START Provided records

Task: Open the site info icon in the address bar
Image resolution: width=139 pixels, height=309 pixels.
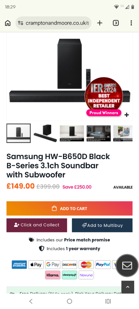Action: click(21, 23)
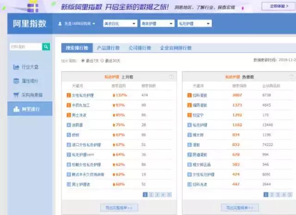
Task: Open 属性细分 in the sidebar
Action: (31, 81)
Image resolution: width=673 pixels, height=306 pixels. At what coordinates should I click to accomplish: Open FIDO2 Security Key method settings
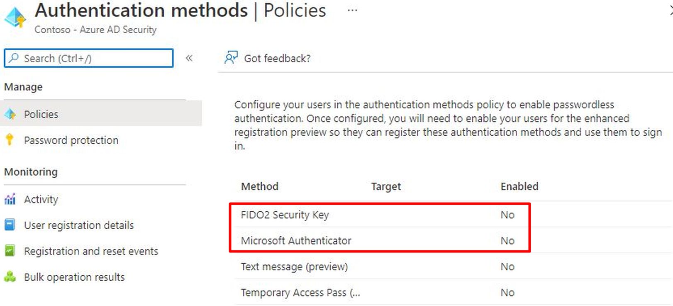tap(285, 215)
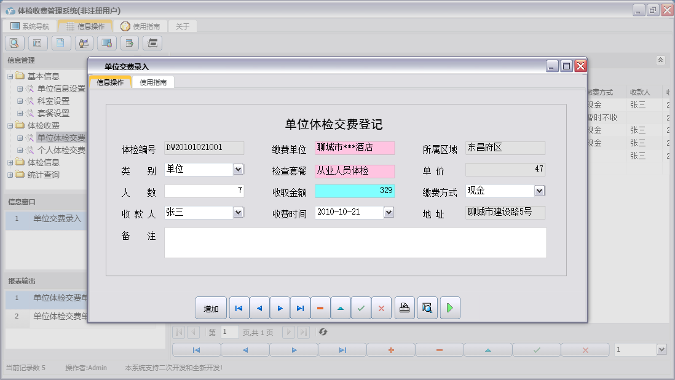Expand the 收费时间 date picker dropdown

[387, 212]
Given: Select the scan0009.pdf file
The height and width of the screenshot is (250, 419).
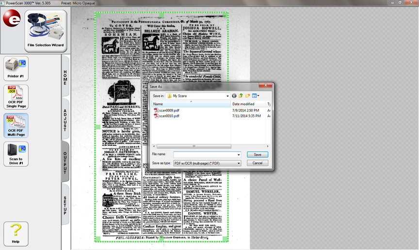Looking at the screenshot, I should point(169,110).
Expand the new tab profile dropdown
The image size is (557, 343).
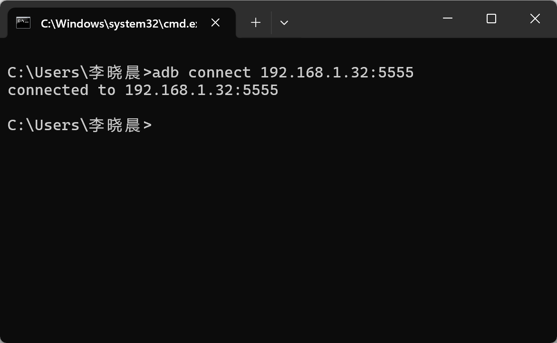pyautogui.click(x=284, y=22)
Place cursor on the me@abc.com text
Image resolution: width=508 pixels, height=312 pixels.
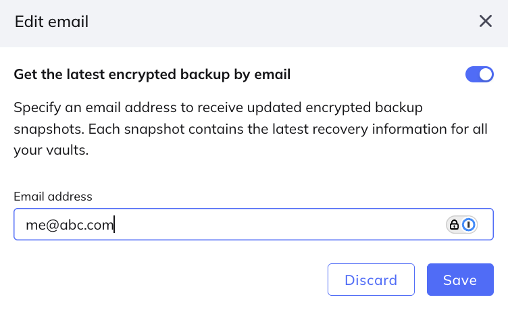point(69,225)
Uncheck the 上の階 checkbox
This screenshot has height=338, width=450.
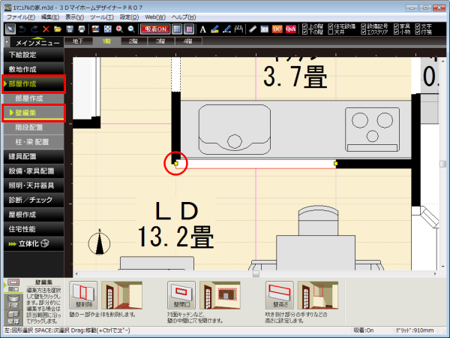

END Provided records

# Work task
Could you write the entries out again exactly, without their pictures?

# Written response
Task: Open the site info icon in the address bar
Image resolution: width=139 pixels, height=309 pixels.
Action: click(21, 23)
Task: Open 属性细分 in the sidebar
Action: (31, 81)
Image resolution: width=673 pixels, height=306 pixels. At what coordinates should I click to accomplish: Open FIDO2 Security Key method settings
tap(285, 215)
Expand the 收费时间 date picker dropdown

[387, 212]
Given: Select the scan0009.pdf file
The height and width of the screenshot is (250, 419).
Looking at the screenshot, I should point(169,110).
Expand the new tab profile dropdown
The image size is (557, 343).
pyautogui.click(x=284, y=22)
Place cursor on the me@abc.com text
Image resolution: width=508 pixels, height=312 pixels.
point(69,225)
Uncheck the 上の階 checkbox
This screenshot has height=338, width=450.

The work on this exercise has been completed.